> EXERCISE: The line containing "Instruction: Navigate to" marks the start; return it and every line after it in the listing below, exactly, through the last.

> DATASET CONTENT:

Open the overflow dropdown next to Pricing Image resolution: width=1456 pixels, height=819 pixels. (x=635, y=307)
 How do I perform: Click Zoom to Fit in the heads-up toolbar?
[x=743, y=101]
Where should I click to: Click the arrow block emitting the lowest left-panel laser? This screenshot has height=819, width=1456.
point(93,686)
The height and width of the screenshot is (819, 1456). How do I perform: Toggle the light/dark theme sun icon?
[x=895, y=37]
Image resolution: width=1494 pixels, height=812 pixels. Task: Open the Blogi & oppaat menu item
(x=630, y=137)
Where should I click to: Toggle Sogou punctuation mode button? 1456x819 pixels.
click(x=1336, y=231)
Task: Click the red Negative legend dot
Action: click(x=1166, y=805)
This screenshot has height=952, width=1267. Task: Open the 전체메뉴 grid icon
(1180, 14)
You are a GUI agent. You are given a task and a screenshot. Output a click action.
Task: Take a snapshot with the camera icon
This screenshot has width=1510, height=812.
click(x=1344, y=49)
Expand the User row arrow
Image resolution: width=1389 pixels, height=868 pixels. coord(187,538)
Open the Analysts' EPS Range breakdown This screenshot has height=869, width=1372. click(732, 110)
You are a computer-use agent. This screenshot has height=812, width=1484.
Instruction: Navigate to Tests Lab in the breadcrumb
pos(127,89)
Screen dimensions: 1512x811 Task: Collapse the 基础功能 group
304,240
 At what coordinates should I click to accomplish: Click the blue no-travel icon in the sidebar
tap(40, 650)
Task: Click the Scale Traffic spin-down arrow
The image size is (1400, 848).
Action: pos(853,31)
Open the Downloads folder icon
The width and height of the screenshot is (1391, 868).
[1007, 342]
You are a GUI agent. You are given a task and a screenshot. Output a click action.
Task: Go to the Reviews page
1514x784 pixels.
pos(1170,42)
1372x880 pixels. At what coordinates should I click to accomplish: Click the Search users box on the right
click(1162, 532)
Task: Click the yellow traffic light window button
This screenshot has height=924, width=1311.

> WRITTEN RESPONSE:
Instruction: Navigate to Tests Lab in the breadcrumb
pos(127,89)
Screen dimensions: 1512x811 Task: Collapse the 基础功能 group
304,240
 At what coordinates should I click to accomplish: Click the blue no-travel icon in the sidebar
tap(40, 650)
Task: Click the Scale Traffic spin-down arrow
The image size is (1400, 848).
Action: pos(853,31)
Open the Downloads folder icon
The width and height of the screenshot is (1391, 868).
[1007, 342]
You are a GUI agent. You are given a task and a screenshot. Output a click action.
Task: Go to the Reviews page
1514x784 pixels.
pos(1170,42)
1372x880 pixels. At what coordinates should I click to accomplish: Click the Search users box on the right
click(1162, 532)
Task: Click the yellow traffic light window button
This screenshot has height=924, width=1311.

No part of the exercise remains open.